By Archimandrite Makarios Tsimeris
The Spiritual Preparation of the Believer According to the Fathers of the Church in the Modern Era
For the Orthodox Church, Christmas is not a simple celebration of an emotional nature, but the mystery of the Incarnation of God the Word, the manifestation of God “in the flesh” (1 Tim. 3:16). It is the event that restores man’s relationship with the Creator and renews the entire creation. Saint John of Damascus writes:
“The Uncontainable is contained, the Beginningless begins, the Beginningless begins through a Mother” (Exact Exposition of the Orthodox Faith, 3, 1).
The Incarnation, therefore, is the great miracle of God’s love, and our preparation for Christmas cannot be external, but heartfelt.
Fasting as a Stage of Purification
The Church calls us to a forty-day fast before the Great Feast. Fasting is not simply abstinence from certain foods, but an exercise of freedom and preparation of the body and soul for the mystical birth of Christ within us.
Saint Basil the Great teaches:
“True fasting is the renunciation of evil, the restraint of the tongue, the avoidance of anger, the separation from desires, from gossip, from lying, from false witness” (Homily on Fasting).
Today, where society is dominated by overconsumption, waste, and the confusion of values, fasting becomes an act of resistance. The believer learns to say “no” to the unnecessary, in order to say “yes” to the essential - that is, to Christ.
Prayer and the Stillness of the Heart
The Christmas season is not a time of external noise, but of anticipation and silence.
Christ is not born in the noise of cities, but in the silence of Bethlehem and in the stillness of the soul that is being purified.
Saint Gregory the Theologian exhorts:
“Honor the birth with silence, for nothing is as theological as silence” (Discourse on Theophany, Discourse 38).
Modern life, full of information and constant movement, deprives man of this silent birth of God within him.
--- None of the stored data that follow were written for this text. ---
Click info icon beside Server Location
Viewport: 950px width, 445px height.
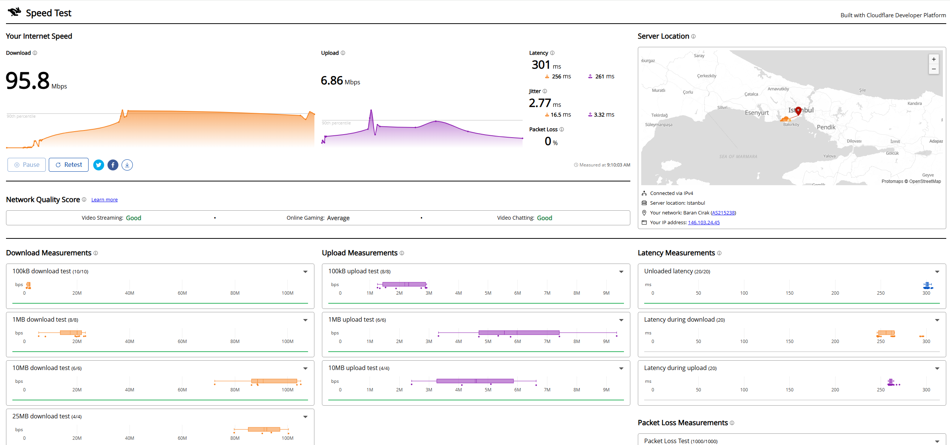point(693,36)
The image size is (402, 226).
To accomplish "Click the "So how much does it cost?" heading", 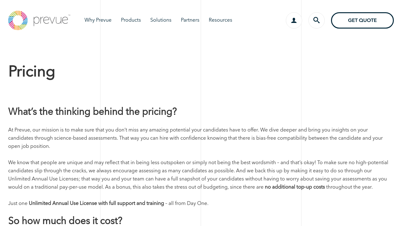I will point(65,221).
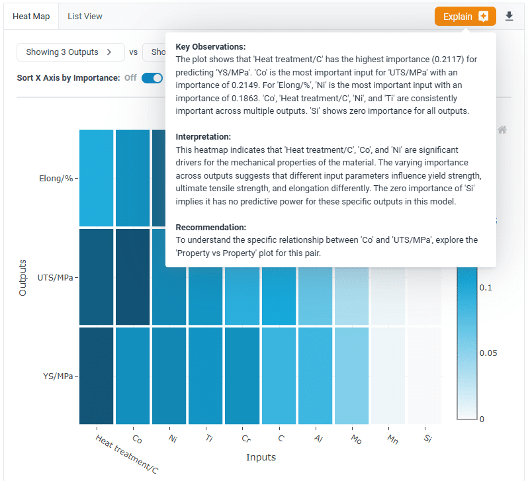Select the Co and Elong/% cell

[x=133, y=178]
The Christian is called to seek “a solitary cell within himself,” to cease for a while living in the turmoil of the world and to breathe heaven with prayer.
Almsgiving as a Communion of Love
God became man so that man might become god by grace. This gesture of God’s condescension towards man calls us to do the same towards our brother.
Saint John Chrysostom notes:
“Nothing resembles God so much as almsgiving” (On Almsgiving).
In today’s society of isolation and indifference, almsgiving is not superficial charity, but participation in the drama of the other. It is the practical birth of Christ within us, when we see His face in the face of the hungry, the stranger, the sick.
Church Life as Participation in the Mystery
The genuine preparation for Christmas culminates in the Divine Liturgy. There, where “Christ is born and sacrificed and given to be eaten.”
The believer prepares himself with repentance and confession, so that he may approach the Holy Chalice “with the fear of God, faith and love.”
As Saint Symeon the New Theologian writes:
“If Christ is not born within us, he was born in Bethlehem in vain.”
Therefore, true Christmas is not only a memory of a historical event, but an experience that is repeated secretly every time the soul accepts Christ within it.
The Message for the Modern World
In the midst of modern consumerism, the Church calls for a return to the essence, namely to experience Christmas not in shopping malls, but in our hearts; not with gifts that wear out, but with the gift of God that does not age; not with superficial joy, but with the joyful-sorrow of salvation.
The world today needs not decorations, but inner light, the presence of the One who “illumines every man coming into the world” (John 1:9).
Let us therefore prepare to celebrate Christmas as an event of salvation and transformation, personal and social.
The Incarnation of Christ is the center of history and life. Every year we are given the opportunity to receive Him anew within us, “in humility and purity of heart.”
Let us open the manger of our soul, so that there may be a place for Christ there too, “for there was no room for them in the inn” (Luke 2:7).